Un audio esclusivo tra un dirigente del Ministero della Giustizia e un tecnico informatico rivela pressioni per installare ECM e non fornire spiegazioni
“Certe volte noi facciamo le cose come amministrazione che ci vengono imposte da altre forze. Se ti dico che c’è la Presidenza del Consiglio dei ministri che ci sta dicendo di fare ste cose non possiamo essere noi a metterci in difficoltà da soli”. È la frase chiave che emerge dai dialoghi anticipati in esclusiva […]
“Certe volte noi facciamo le cose come amministrazione che ci vengono imposte da altre forze. Se ti dico che c’è la Presidenza del Consiglio dei ministri che ci sta dicendo di fare ste cose non possiamo essere noi a metterci in difficoltà da soli”.
È la frase chiave che emerge dai dialoghi anticipati in esclusiva da Report che aggiunge un pezzo all’inchiesta sul software installato nei pc di 40mila tra giudici e magistrati che consente il controllo da remoto senza che se accorgano.
A parlare è Giuseppe Talerico, dirigente del Coordinamento dei sistemi informatici del Ministero della Giustizia, e un tecnico informatico, registrati nel maggio 2024. Il Fatto lo ha contattato ma ha deciso di declinare: “Guardi lasci stare, non parlo”.
Al centro della conversazione, la pressione per installare il software ECM sui computer dei magistrati e l’indicazione di mantenere un profilo comunicativo “ermetico” nei confronti degli uffici giudiziari.
Talerico, ingegnere informatico e dirigente di seconda fascia, è il responsabile del CISIA di Milano, il Coordinamento interdistrettuale dei sistemi informatici, braccio operativo del Ministero nel Nord-Ovest. Viene inviato a Torino per fronteggiare la protesta dei tecnici locali, appoggiata dalla Procura, e per imporre l’installazione di ECM. Lo fa nel corso di una riunione con tecnici informatici locali e ministeriali, tenutasi negli uffici del Palazzo di Giustizia nel maggio 2024.
“Se stiamo facendo questa riunione significa che siamo in difficoltà – prosegue – perché siamo ancora fermi su un aggiornamento che però ci ha chiesto la Presidenza del Consiglio dei Ministri”. Quando un tecnico locale osserva che i computer risultano già aggiornati, la replica è secca: “Ma dobbiamo avere la controllabilità di questi computer attraverso questo ECM”.

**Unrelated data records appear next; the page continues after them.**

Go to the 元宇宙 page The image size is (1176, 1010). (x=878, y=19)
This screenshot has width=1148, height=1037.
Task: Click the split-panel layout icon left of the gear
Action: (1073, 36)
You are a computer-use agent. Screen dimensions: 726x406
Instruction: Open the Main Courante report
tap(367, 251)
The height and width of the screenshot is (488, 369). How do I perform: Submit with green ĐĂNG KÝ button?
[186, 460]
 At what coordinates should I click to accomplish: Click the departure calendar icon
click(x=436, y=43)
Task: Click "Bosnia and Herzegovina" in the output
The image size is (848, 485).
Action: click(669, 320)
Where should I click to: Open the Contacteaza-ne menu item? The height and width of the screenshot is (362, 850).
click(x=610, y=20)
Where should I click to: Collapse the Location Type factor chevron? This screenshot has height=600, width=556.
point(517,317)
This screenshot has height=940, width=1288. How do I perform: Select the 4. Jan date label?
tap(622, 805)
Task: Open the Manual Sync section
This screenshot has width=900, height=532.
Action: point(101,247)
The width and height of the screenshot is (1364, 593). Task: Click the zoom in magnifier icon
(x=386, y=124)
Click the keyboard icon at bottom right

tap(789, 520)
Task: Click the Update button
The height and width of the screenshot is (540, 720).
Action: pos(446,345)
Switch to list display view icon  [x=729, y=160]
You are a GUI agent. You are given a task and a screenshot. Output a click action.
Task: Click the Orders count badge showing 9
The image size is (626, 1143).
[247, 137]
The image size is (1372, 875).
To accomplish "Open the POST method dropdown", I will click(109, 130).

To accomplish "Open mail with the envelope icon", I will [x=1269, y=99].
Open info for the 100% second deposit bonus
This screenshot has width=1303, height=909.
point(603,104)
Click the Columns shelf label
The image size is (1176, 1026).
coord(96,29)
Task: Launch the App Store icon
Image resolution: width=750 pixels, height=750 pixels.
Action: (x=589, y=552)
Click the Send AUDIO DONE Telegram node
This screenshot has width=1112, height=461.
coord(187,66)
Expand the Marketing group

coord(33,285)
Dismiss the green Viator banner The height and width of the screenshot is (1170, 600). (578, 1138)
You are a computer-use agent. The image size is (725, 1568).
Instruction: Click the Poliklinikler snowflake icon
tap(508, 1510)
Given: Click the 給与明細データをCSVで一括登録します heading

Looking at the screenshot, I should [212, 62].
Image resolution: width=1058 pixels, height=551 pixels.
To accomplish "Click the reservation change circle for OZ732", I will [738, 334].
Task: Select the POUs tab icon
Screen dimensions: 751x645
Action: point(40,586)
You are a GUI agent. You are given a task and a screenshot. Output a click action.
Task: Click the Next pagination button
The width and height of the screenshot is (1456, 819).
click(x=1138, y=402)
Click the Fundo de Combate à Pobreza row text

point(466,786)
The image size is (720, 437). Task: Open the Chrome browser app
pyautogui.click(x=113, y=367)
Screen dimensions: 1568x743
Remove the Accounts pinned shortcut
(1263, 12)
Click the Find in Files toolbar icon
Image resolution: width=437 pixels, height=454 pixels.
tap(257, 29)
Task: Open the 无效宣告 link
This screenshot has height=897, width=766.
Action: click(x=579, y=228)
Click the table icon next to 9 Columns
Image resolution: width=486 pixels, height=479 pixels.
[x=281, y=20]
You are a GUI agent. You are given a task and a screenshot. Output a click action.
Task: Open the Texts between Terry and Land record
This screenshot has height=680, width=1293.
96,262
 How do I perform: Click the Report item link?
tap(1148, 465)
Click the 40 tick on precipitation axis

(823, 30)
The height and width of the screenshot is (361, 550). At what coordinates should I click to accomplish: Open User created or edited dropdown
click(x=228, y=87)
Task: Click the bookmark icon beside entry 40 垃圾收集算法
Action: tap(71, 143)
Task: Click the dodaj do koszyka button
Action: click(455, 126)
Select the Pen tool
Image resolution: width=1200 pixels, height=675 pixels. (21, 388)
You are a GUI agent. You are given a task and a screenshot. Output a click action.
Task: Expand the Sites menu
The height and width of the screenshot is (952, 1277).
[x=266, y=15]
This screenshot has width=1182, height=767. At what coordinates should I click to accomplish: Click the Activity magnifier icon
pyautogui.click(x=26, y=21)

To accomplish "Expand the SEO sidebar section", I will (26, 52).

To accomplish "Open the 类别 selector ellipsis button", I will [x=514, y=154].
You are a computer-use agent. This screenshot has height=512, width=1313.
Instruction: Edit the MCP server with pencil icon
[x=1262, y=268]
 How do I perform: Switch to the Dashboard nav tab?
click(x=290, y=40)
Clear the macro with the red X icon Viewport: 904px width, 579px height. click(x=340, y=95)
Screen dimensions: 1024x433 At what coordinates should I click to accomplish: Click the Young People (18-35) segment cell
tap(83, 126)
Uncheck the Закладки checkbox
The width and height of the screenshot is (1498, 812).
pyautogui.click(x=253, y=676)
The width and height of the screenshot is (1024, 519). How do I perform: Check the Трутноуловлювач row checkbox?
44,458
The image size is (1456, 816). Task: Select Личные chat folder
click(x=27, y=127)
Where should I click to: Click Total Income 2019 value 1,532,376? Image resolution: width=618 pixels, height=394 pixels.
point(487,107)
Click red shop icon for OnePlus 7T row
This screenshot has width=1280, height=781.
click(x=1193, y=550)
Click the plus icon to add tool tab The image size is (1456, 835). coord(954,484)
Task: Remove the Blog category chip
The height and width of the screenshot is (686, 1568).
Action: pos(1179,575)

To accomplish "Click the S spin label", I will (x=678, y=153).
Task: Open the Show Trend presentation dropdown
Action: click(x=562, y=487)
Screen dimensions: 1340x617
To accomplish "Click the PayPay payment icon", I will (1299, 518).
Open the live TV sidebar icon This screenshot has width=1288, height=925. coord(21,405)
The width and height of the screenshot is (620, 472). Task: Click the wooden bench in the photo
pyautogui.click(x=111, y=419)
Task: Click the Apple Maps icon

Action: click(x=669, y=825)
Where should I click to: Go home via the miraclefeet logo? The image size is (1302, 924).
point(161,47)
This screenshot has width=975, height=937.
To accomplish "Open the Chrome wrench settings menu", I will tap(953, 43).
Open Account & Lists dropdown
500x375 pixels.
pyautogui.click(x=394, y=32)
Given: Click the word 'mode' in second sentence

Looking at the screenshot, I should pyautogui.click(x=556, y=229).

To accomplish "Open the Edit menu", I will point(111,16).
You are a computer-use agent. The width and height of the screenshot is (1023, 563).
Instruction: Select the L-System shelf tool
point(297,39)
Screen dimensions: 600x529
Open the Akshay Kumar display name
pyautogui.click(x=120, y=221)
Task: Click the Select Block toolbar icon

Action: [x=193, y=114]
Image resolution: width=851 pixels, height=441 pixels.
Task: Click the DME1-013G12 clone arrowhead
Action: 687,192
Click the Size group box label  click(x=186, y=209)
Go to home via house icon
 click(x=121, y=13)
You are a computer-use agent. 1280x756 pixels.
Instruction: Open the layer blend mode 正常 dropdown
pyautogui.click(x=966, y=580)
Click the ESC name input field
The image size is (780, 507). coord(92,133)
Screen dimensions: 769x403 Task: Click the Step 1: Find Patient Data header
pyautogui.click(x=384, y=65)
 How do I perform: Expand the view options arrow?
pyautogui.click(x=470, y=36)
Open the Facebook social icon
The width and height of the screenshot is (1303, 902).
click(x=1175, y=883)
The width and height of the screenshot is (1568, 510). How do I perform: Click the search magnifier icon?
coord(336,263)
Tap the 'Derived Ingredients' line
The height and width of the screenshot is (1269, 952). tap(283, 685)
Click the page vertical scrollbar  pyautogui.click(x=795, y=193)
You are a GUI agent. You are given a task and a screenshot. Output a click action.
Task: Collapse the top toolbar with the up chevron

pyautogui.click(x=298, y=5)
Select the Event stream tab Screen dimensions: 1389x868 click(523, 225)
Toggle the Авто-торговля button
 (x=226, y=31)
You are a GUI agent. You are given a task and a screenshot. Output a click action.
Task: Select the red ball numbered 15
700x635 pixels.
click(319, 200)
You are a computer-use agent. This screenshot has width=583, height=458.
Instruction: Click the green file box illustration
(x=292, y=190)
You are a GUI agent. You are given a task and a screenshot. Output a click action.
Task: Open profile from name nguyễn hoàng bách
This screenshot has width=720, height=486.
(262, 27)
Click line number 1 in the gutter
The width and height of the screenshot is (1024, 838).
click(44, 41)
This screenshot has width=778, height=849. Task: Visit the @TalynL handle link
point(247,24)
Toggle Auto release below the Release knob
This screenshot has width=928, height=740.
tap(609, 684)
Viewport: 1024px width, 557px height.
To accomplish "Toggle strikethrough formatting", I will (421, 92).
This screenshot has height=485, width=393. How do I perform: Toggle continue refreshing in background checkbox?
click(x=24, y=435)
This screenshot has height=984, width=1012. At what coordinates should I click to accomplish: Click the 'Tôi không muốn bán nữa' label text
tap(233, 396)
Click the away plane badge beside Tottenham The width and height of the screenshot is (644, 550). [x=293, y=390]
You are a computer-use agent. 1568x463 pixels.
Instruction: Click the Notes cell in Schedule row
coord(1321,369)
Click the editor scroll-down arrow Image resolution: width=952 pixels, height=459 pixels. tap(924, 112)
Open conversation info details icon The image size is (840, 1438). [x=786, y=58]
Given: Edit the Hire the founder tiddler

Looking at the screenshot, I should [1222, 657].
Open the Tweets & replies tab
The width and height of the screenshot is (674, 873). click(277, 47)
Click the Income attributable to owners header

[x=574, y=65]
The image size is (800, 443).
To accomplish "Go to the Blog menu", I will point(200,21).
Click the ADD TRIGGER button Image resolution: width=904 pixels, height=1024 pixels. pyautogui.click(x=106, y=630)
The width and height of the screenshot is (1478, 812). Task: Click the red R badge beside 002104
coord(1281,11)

Nel corso dell’incontro, Talerico insiste: “Per le prossime si dice ( riferito ai magistrati, ndr) sono direttive di DGSIA (la direzione informatica del ministero, ndr) in maniera molto più ermetica. Non dare troppe informazioni”. E poi aggiunge: “Certe volte noi facciamo le cose come amministrazione che ci vengono imposte da altre forze. Se ti dico che c’è la Presidenza del Consiglio dei ministri che ci sta dicendo di fare ste cose non possiamo essere noi a metterci in difficoltà da soli”. Ieri, in una nota, la Presidenza del Consiglio ha precisato che la responsabilità delle infrastrutture digitali dei computer resta in capo al Ministero della Giustizia.